**INSTRUCTIONS TO FOLLOW**
Copy the items from the start through the line that contains "Looking at the", swapping "coordinate pair" for "pair of numbers" and keeping everything else the same.

**DATA TO USE**
'''
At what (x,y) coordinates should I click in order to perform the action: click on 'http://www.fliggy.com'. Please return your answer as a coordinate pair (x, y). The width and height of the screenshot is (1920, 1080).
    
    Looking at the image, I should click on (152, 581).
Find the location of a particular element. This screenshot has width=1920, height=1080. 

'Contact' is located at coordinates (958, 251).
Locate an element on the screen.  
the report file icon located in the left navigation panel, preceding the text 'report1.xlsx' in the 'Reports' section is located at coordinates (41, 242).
'''
**COMPLETE OUTPUT**
At what (x,y) coordinates should I click in order to perform the action: click on 'http://www.fliggy.com'. Please return your answer as a pair of numbers (x, y). The width and height of the screenshot is (1920, 1080).
    
    Looking at the image, I should click on (152, 581).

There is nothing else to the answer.